Facts of the Case

The assessee company filed its return of income for the Assessment Year 2002-03, declaring a total income of ₹8,67,334. The assessment was initially framed under Section 143(3) of the Income Tax Act, 1961, but was subsequently reopened by issuing a notice under Section 148 of the Act.

During the reassessment proceedings, the Assessing Officer (AO) observed that the assessee had received Share Application Money totaling ₹27 lakhs from four private limited companies. To establish the genuineness of these receipts, the assessee submitted extensive corroborative documentation, including share application forms, copies of Board of Directors' resolutions from the investor companies, bank statements, Memorandums & Articles of Association, and the Income Tax Returns of the respective companies. However, because the assessee could not physically produce the representatives or directors of these investor companies before the AO, the AO treated the entire Share Application Money as unexplained cash credit under Section 68 of the Act and added it to the assessee's income.

Issues Involved

·         Whether the Share Application Money received by the assessee company can be treated as undisclosed income under Section 68 of the Income Tax Act, 1961, solely due to the non-production of the investor companies' representatives before the Assessing Officer.

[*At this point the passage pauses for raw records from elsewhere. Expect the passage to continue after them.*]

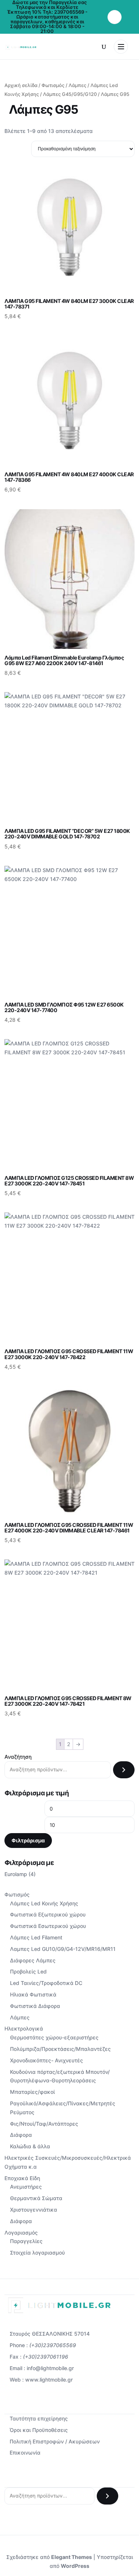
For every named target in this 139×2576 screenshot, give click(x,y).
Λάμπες (77, 85)
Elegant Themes (71, 2557)
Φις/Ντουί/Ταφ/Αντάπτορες (44, 2123)
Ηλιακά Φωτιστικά (33, 1994)
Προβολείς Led (28, 1971)
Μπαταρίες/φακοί (32, 2092)
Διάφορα (21, 2135)
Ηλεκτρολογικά (23, 2028)
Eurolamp (15, 1874)
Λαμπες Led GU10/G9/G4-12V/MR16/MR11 (63, 1949)
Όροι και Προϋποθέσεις (39, 2430)
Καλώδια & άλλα (30, 2146)
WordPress (75, 2566)
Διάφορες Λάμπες (33, 1960)
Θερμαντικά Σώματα (36, 2198)
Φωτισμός (53, 85)
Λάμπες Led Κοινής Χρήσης (44, 1903)
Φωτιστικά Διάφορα (35, 2006)
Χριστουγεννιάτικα (33, 2209)
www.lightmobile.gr (49, 2379)
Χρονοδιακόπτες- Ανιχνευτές (46, 2060)
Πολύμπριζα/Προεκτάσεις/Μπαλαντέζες (60, 2049)
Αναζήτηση (18, 1757)
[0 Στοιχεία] (114, 17)
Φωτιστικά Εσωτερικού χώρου (48, 1926)
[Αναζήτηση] (124, 1769)
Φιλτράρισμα (28, 1840)
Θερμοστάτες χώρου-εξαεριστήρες (54, 2037)
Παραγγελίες (26, 2241)
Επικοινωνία (25, 2452)
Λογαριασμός (21, 2232)
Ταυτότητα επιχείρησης (39, 2418)
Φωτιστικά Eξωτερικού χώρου (48, 1914)
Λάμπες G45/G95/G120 (70, 94)
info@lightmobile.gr (50, 2368)
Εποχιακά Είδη (22, 2178)
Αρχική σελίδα (20, 85)
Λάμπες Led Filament (36, 1937)
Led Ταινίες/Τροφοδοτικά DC (46, 1983)
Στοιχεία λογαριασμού (37, 2252)
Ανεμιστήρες (26, 2186)
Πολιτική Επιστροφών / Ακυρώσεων (55, 2441)
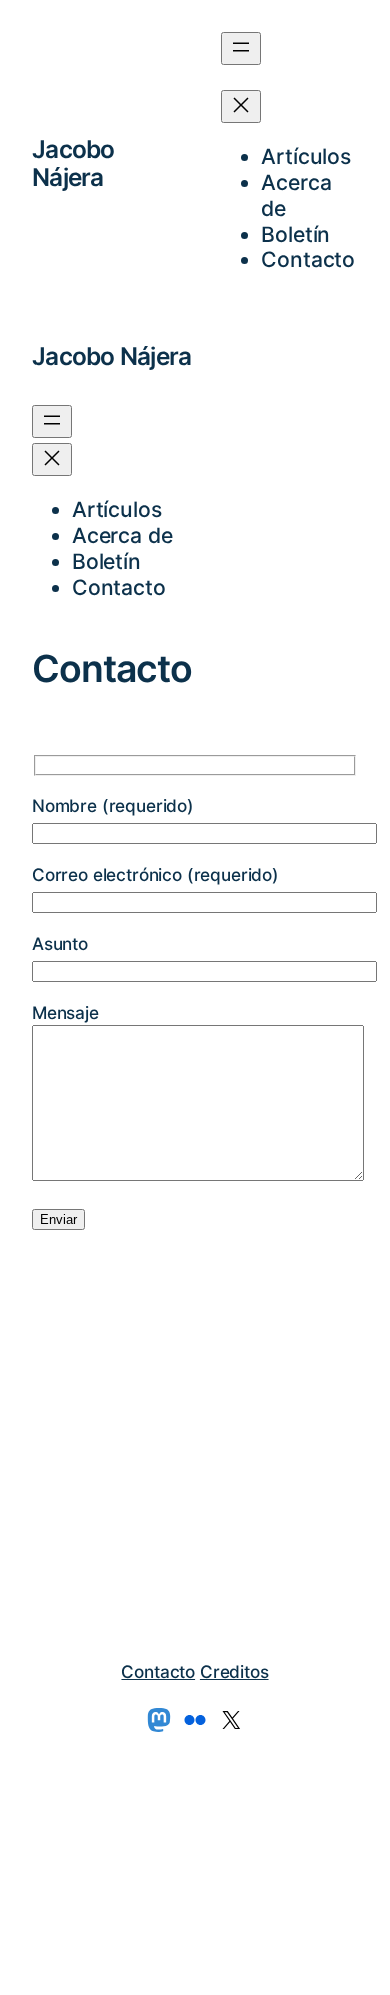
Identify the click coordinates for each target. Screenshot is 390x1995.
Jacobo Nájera (73, 163)
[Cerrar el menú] (241, 106)
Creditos (234, 1671)
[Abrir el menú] (241, 48)
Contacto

·         Whether the assessee discharged the initial onus of proof regarding the identity of the subscribers, the creditworthiness of the investors, and the genuineness of the transactions by providing extensive documentary evidence.

Petitioner’s (Revenue’s) Arguments

The Revenue contended that the addition under Section 68 was fully justified because the assessee failed to produce the concerned parties before the Assessing Officer during the assessment proceedings to verify the transaction. The Revenue's primary stance was that the mere filing of documents was insufficient to prove the genuineness of the transactions and the creditworthiness of the share applicants without physical corroboration and cross-examination.

Respondent’s (Assessee’s) Arguments

The Assessee argued that it had completely discharged the initial legal onus placed upon it under Section 68 of the Act. The respondent pointed out that all share application monies were received via account payee cheques through normal banking channels. Furthermore, vital legal documents—such as Board resolutions, bank statements, Income Tax Returns, and addresses of the investor companies—were duly provided. The assessee maintained that there was no statutory obligation to physically produce the directors of independent investing entities, especially when all necessary investigative leads and records were handed over to the Department.

Court Order / Findings

The High Court of Delhi dismissed the Revenue's appeal, affirming the orders of the CIT(A) and the Income Tax Appellate Tribunal (ITAT). The Court noted the following vital points:

·         No Obligation for Physical Production: There is no legal obligation on an assessee to physically produce the Directors or representatives of investor companies before the Assessing Officer.

·         Failure of AO to Investigate: The AO failed to conduct any independent verification, check the internal records of the Department, or summon the banks or directors of the applicant companies despite having their complete addresses, PAN identities, and bank details.

·         Onus Discharged: Since the transactions flowed through verified banking channels, shares were actually allotted, and authentic financial documents were submitted, the identity, creditworthiness, and genuineness of the transactions stood legally established. No substantial question of law arose.

Important Clarification

The High Court relied extensively on its landmark judgment in CIT vs. Divine Leasing & Finance Ltd. (299 ITR 268) and noted that under Section 68, the assessee must prima facie establish three things: (1) Identity of the creditor/subscriber, (2) Genuineness of the transaction (transmission through banking channels), and (3) Creditworthiness of the creditor.

If the assessee provides PAN details, addresses, share application forms, and financial returns, it constitutes acceptable proof. The Department cannot draw an adverse inference solely because a subscriber fails to respond to notices. As supported by the Supreme Court's dismissal of the SLP in the Divine Leasing case, if the Department suspects the share application money originates from bogus shareholders, the proper recourse is for the Department to reopen the individual assessments of those investor companies in accordance with the law, rather than loading the addition onto the assessee company.

Section Involved

Section 68 of the Income Tax Act, 1961 (Unexplained Cash Credits).